Although SAC at the time thought the unmodified Jammers on the newer B-52Gs were the cause of some of the losses (and stopped Gs flying over Hanoi) it wasn’t the full story because they were also using the wrong type of jamming. North Vietnam was using an SA-2B SAM that was modified by the Soviets [supplied in 1971] to prevent Beacon jamming after analyzing an QRC-160-8 (ALQ-87) ECM pod found in the jungle. In the late 1960s this type of jamming had rendered the SA-2 all but useless by jamming its uplink command guidance.
Now fair enough, how were the SAC EW experts to know this?……………..well they could have read reports from the US Seventh Air Force on the matter who had been aware this SAM was in use and had been reporting on it for the past year. Or they could also have tested the B-52 jammers against the modified SA-2B they had captured and was sitting in Eglin AFB! In fact it wasn’t until during Linebacker II and after the losses of the first 4 days they started testing that they confirmed that the Post Target Turn removed all jamming and the beacon jamming was not effective.
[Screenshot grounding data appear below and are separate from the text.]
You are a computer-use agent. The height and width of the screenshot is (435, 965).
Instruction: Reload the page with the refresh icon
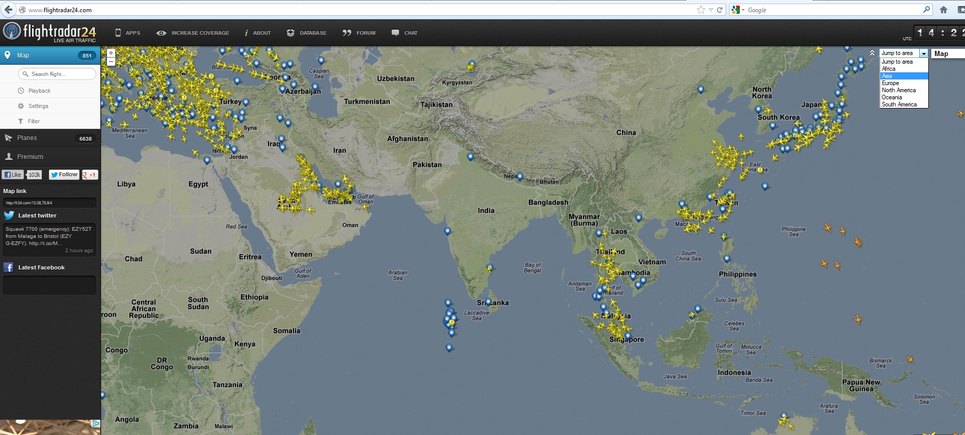point(720,10)
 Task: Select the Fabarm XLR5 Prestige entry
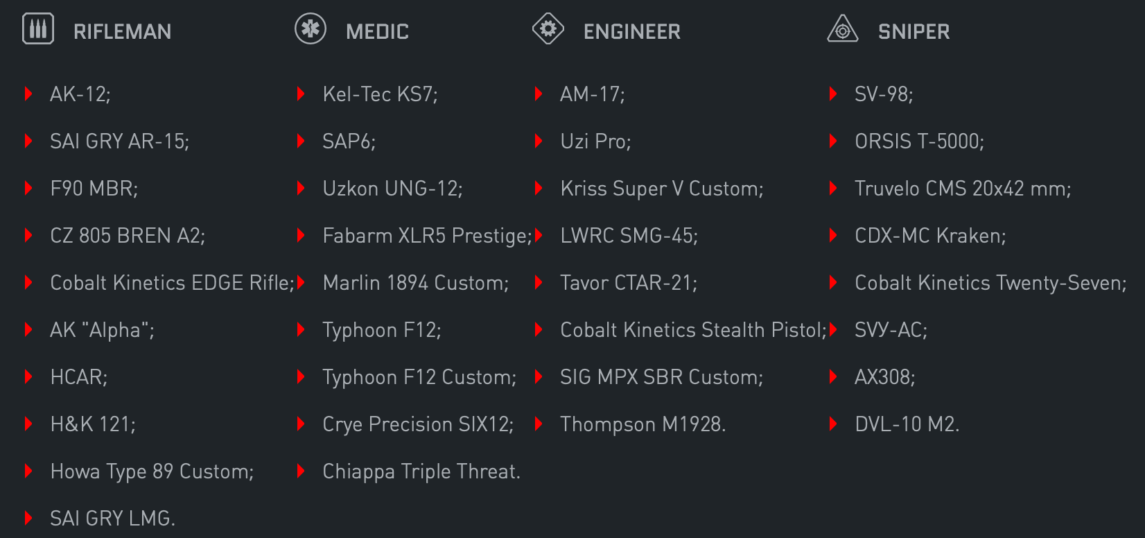click(x=427, y=236)
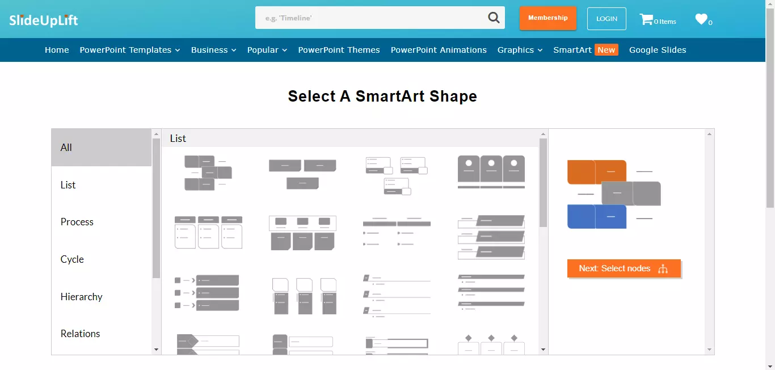Click the orange Membership button
This screenshot has height=370, width=775.
[547, 18]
B-52Ds preparing to take off for another Linebacker II mission (USAF)
Although no plan is said to survive contact with the enemy it doesn’t help when you have centralized planning and control by people that simply do not know what they are doing from the start. SAC eventually handed the planning down the 8th Air Force and with many other tactical changes things never got anywhere near as bad as Night three had been - by nights 10/11 the resistance from Hanoi had become almost irrelevant to the point they could freely fly over it.
Overall Linebacker II ended up achieving Nixons objectives and the gamble paid off for him with the peace treaty being signed in January 1973. However for the B-52 flyers as always it was a very different war and by 1973 some had clearly had enough of Meyers management policies: [note B-52 Arc Light & Bullet Shot operations continued until August 1973]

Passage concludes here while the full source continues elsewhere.